__To be done__.
1. In the passage on interviewing leadership candidates, what is resilience measured by?
2. From the listing, copy out everything from the line containing "Toggle the left sidebar panel" down to the line containing "(x=716, y=219)".

__Provided passage__.
Most organizations emphasize intelligence, talent and accomplishments. They want to know what someone is good at, and they ask about an individual’s record of success.
Top-level job-hunting coaches lean heavily toward positive spin—presenting background and experience in the most impressive wording possible. The salient idea behind all resumes and job interviews is, “Put your best foot forward.”
That makes perfect sense if the focus is on raw ability: Can this person do the job? Do they think strategically?
But what about other important dimensions of a leader’s success such as self-awareness, openness to feedback and trustworthiness? How can an organization learn more about an applicant’s “real self” before they hire or promote?
I’m asking these questions because I have observed how often key hires don’t work out. More often than not, the problem resides in their degree of character and level of maturity—not in their job competence per se.
To learn more about a person’s substance, the interview conversations have to go deeper. They have to get beyond “best foot forward.”
The best way to do this is to ask questions that provide hints about a candidate’s depth and resilience. Such questions are more probing, novel and risking than typical “vanilla” interview questions for which candidates have usually prepped to look impressive.
Let’s take a closer look at depth and resilience as interview goals.
Depth has to do with reflectiveness—an individual’s capacity to reflect on an experience and learn from it. The more leadership responsibility you have, the more important it is to reflect on your own life and to become a more astute observer of your own and others’ behaviors.
To probe a person’s depth, consider giving leadership candidates a few “take-home” questions for reflection and later discussion. Depth-revealing questions require self-honesty with a minimum of “bluff.” For example:
“Give an example of a time when your judgment about another person’s character turned out to be inaccurate.”
“Do you lean more towards empathy or toughness? Give an example.”
“Name a recent situation in which you acted outside your integrity.”
“What current habits and behaviors of yours risk your premature demise?”
“Who do you tend to blame the most?”
Do you notice the edginess of these questions? That’s what produces the value.
Resilience is measured by how a person responds to adversity. The ability to recover from setbacks, losses and mistakes is a centerpiece of goal-directed activity.
In an interview, to assess resilience you want to discover a person’s ability to maintain perspective and persevere through difficulties.
To discover more about a leader’s resilience, consider asking questions about his/her responses to four types of experiences: mistakes, biases, failures and adversity. Consider questions along these lines:
“Give an example of a mistake that helped you learn an important lesson.”
“What are your rules of thumb for handling another’s big mistake?
“When’s the last time you really blew it? How did you handle it?”
“What steps do you take to become more aware of your biases and blind spots?”

__Supplied data__.
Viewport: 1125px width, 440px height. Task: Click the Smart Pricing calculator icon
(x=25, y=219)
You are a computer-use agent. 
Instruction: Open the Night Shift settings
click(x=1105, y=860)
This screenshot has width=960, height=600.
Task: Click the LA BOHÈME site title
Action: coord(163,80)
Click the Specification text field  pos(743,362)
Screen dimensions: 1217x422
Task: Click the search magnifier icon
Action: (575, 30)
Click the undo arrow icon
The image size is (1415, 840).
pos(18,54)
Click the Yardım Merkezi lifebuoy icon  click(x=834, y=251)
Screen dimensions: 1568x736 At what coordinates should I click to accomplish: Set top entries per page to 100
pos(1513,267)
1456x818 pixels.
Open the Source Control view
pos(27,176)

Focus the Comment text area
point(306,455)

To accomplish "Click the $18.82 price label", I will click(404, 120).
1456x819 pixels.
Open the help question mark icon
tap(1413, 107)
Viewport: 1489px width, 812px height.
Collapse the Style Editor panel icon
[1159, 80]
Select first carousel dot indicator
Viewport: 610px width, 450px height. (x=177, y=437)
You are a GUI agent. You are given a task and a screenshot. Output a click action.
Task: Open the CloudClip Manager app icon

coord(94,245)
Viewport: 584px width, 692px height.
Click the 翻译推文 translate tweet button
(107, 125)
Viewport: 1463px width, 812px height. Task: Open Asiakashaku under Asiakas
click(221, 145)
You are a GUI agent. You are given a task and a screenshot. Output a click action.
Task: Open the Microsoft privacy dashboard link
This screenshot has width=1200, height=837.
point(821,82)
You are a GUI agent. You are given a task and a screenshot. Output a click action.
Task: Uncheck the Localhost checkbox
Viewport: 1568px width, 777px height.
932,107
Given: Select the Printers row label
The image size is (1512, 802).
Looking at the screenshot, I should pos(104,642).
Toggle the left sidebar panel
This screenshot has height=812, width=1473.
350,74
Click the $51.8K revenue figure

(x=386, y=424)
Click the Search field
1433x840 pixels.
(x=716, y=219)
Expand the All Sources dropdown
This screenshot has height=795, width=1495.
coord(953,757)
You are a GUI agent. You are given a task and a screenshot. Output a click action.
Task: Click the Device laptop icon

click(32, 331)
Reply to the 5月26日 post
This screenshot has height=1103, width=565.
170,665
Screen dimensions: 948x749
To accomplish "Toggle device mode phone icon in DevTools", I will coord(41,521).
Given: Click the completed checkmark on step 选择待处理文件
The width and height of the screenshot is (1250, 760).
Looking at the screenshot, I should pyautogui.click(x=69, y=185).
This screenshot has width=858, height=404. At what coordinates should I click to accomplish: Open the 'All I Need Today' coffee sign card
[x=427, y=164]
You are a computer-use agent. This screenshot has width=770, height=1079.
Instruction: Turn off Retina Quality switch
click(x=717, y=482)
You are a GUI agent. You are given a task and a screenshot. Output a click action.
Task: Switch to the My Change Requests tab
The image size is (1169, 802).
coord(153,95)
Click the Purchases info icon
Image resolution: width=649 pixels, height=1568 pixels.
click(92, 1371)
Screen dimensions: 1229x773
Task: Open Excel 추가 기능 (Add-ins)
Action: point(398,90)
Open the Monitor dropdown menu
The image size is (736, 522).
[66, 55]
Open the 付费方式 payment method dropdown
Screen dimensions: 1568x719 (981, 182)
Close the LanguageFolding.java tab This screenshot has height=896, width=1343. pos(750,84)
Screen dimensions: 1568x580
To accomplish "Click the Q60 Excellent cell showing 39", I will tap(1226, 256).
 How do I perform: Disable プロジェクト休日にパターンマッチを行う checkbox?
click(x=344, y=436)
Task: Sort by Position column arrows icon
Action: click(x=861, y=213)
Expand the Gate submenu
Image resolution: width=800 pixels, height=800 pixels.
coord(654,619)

__Responses for each task__.
1. How a person responds to adversity.

2.
Toggle the left sidebar panel
This screenshot has height=812, width=1473.
350,74
Click the $51.8K revenue figure

(x=386, y=424)
Click the Search field
1433x840 pixels.
(x=716, y=219)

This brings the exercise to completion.